[Dataset excerpt]
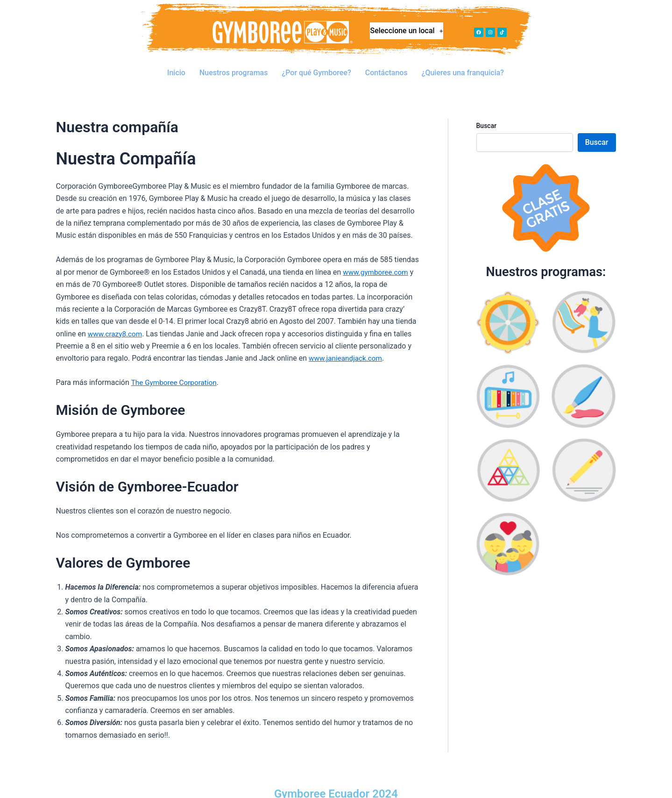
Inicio (176, 66)
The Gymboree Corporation (176, 368)
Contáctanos (387, 66)
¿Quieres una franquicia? (463, 66)
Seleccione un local (406, 33)
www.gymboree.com (377, 258)
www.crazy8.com (116, 320)
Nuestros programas (233, 66)
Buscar (487, 112)
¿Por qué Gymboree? (317, 66)
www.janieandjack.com (347, 344)
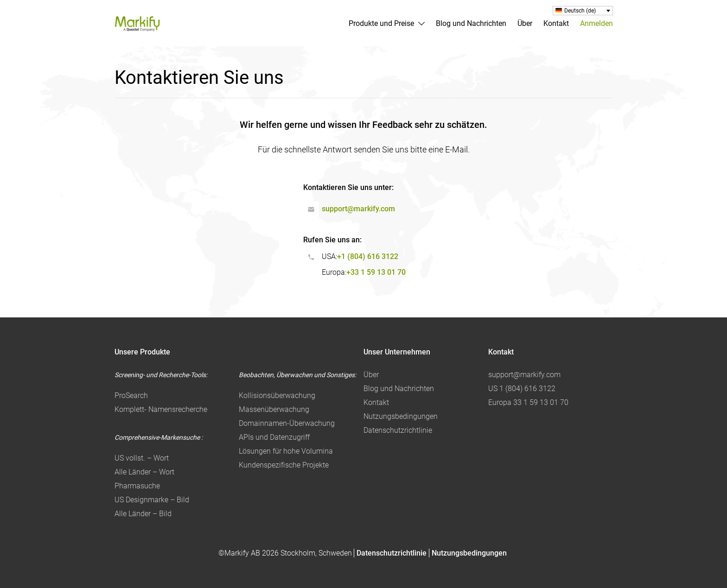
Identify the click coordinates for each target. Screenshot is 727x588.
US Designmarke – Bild (152, 499)
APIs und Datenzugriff (274, 437)
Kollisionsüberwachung (277, 395)
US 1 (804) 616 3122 (522, 388)
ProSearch (131, 395)
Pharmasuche (137, 486)
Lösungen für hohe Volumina (286, 451)
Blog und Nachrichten (471, 23)
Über (525, 23)
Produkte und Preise (381, 23)
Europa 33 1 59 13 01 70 (528, 402)
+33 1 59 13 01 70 (376, 272)
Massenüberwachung (274, 409)
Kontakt (556, 23)
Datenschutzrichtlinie (398, 430)
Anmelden (596, 23)
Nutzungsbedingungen (401, 416)
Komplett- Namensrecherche (161, 409)
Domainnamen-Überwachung (287, 423)
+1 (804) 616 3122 (368, 256)
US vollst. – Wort (141, 458)
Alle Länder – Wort (144, 472)
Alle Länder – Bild (143, 513)
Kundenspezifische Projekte (284, 465)
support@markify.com (358, 209)
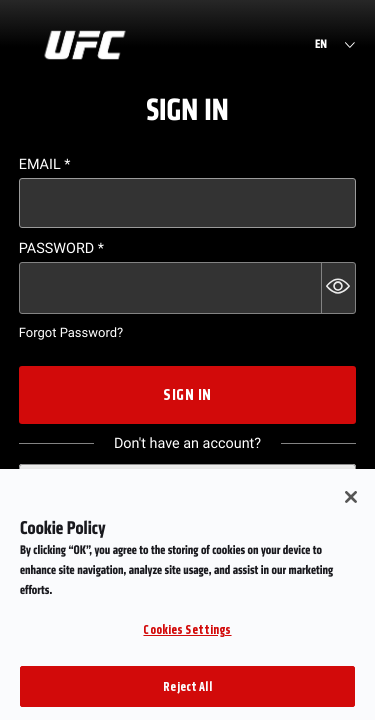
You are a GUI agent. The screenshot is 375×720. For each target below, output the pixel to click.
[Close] (351, 509)
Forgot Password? (71, 333)
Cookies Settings (187, 641)
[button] (339, 288)
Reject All (187, 698)
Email (45, 164)
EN (321, 45)
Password (61, 248)
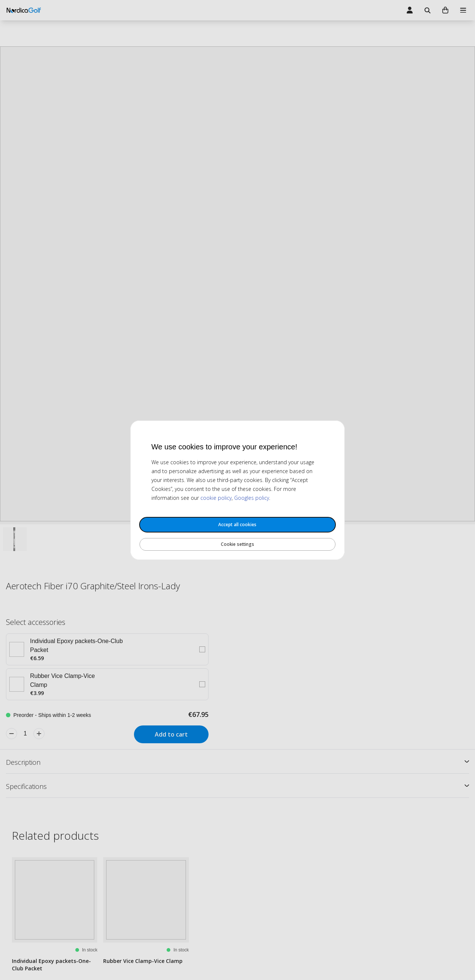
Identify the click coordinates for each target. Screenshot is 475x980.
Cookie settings (238, 544)
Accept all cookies (237, 524)
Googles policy (252, 498)
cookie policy (216, 498)
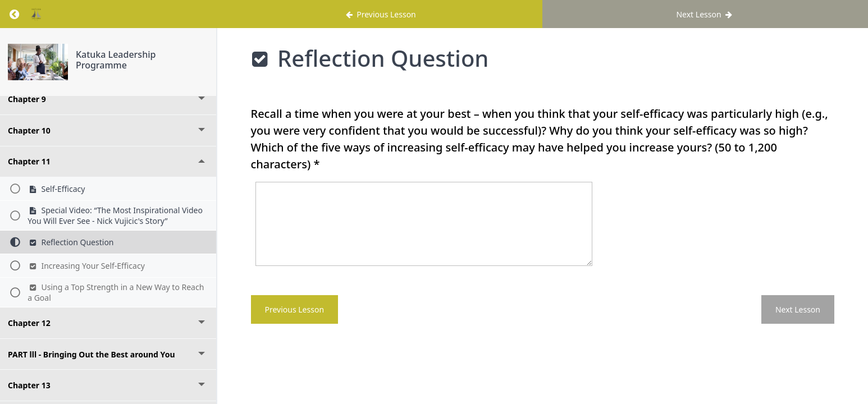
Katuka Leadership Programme (116, 59)
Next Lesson (798, 309)
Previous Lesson (295, 309)
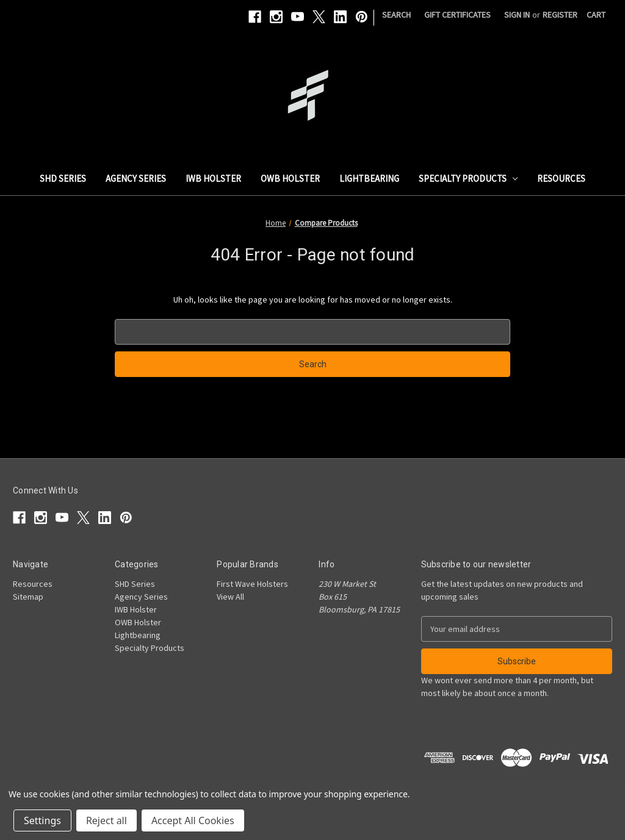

__YOUR OBJECTIVE__:
Rewrite the rows starting with the line that contains "US vollst. – Wort (141, 458)" and going on through the end of the rows, and increase every coordinate in the answers by 55. Keep each request line, and leave the pictures out of your answer.

__THE COMPLETED TASK__:
US vollst. – Wort (196, 513)
Alle Länder – Wort (199, 527)
Alle Länder – Bild (198, 568)
Kundenspezifische Projekte (339, 520)
support@markify.com (413, 264)
You are a GUI agent. The screenshot is 375×720. For each target below, output the pixel to click.
[Close] (406, 564)
Forgot Password? (126, 388)
Cookies Settings (242, 696)
[button] (394, 343)
Reject All (242, 753)
Email (100, 219)
EN (376, 100)
Password (116, 303)
Identify the click coordinates for each target. Screenshot is 475x980.
Cookie settings (293, 599)
Accept all cookies (292, 579)
Googles policy (307, 553)
cookie policy (271, 553)
Katuka Leadership Programme (171, 114)
Next Lesson (853, 364)
Previous Lesson (350, 364)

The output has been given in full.